- Born: December 28, 1988 (age 37) Jacksonville, Florida, United States
- Genres: Blues rock, Southern rock, Jam rock
- Occupation: Musician
- Instrument: Drums
- Years active: 2000s–present

= Duane Trucks =

American musician (born 1988)

Duane Trucks (born December 28, 1988) is an American musician best known as the current drummer for Widespread Panic and Hard Working Americans.

==Life and career==
Duane Trucks was born on December 28, 1988, in Jacksonville, Florida. He began learning to play drums at the age of two and was given his first drum kit on his third birthday.

His first foray into being a professional musician was with bands led by Col. Bruce Hampton. He performed with Hampton in the Pharaoh Gummit beginning in the mid-2000s and became a founding member of one of Hampton's backup bands, The Quark Alliance, in 2007. He became a founding member of Flannel Church, a band that includes fellow Hampton collaborator A. J. Ghent, in 2010. They played a number of festivals including the 2013 Wanee Music Festival.
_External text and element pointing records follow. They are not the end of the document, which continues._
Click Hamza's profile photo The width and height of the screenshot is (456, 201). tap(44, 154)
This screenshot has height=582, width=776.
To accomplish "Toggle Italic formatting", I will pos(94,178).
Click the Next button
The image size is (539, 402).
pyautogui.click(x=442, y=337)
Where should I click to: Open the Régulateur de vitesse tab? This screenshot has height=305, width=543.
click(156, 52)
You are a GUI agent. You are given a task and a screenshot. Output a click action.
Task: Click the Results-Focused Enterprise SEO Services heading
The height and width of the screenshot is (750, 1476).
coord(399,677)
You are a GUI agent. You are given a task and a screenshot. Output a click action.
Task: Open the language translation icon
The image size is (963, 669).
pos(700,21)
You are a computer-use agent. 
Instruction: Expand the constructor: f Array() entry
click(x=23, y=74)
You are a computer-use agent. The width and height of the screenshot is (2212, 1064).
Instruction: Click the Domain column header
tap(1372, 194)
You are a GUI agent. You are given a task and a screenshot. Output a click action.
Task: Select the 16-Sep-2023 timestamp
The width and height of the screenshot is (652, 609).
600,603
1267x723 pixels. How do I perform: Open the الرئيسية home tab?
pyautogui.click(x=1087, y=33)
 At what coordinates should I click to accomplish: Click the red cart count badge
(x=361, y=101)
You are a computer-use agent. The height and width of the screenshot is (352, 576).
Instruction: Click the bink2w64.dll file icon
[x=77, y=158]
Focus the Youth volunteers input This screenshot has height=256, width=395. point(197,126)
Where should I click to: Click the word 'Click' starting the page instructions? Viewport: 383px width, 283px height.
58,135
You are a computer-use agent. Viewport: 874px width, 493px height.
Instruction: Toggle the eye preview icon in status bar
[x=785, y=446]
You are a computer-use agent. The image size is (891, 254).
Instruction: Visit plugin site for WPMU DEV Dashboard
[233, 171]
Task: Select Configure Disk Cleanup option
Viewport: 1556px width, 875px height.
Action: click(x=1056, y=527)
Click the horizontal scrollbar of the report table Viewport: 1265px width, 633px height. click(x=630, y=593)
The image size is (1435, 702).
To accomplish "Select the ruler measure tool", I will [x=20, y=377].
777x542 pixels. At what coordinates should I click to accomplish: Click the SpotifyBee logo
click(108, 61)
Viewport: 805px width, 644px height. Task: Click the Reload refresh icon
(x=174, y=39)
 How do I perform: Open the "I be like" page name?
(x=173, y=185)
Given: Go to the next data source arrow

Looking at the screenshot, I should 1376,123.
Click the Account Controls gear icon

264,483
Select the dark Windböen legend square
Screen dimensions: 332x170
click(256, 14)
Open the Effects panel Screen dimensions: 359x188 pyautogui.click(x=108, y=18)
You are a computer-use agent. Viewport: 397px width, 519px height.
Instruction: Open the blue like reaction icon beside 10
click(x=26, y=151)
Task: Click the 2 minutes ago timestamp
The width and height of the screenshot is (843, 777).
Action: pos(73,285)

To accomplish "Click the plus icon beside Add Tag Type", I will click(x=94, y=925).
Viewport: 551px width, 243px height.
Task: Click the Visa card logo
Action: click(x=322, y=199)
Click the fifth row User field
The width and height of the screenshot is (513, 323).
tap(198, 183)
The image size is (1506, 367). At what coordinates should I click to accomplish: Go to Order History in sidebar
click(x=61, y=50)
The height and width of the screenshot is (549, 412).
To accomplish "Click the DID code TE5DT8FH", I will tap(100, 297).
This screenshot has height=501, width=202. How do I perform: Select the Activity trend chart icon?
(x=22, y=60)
In 2013 Duane Trucks became a founding member of the supergroup Hard Working Americans which also features Dave Schools, Todd Snider and Neal Casal. He began filling in for founding Widespread Panic drummer Todd Nance in late 2014 when Nance stepped away from the band to deal with personal matters. He continued performing with the band as a fill-in musician until February 2016 when it was announced that he would be replacing Nance as the band's official drummer. Despite not having been an official member of the band at the time, Trucks recorded all of the drum parts on Widespread Panic's 2015 album Street Dogs.

==Personal life==
Trucks comes from a musical family; his uncle was Allman Brothers Band drummer Butch Trucks and his older brother is Derek Trucks who is a former member of the Allman Brothers Band and currently performs with the Tedeschi Trucks Band. He is the great nephew of Major League Baseball pitcher Virgil Trucks.

He is married to Cameron Herring, the daughter of his Widespread Panic bandmate Jimmy Herring.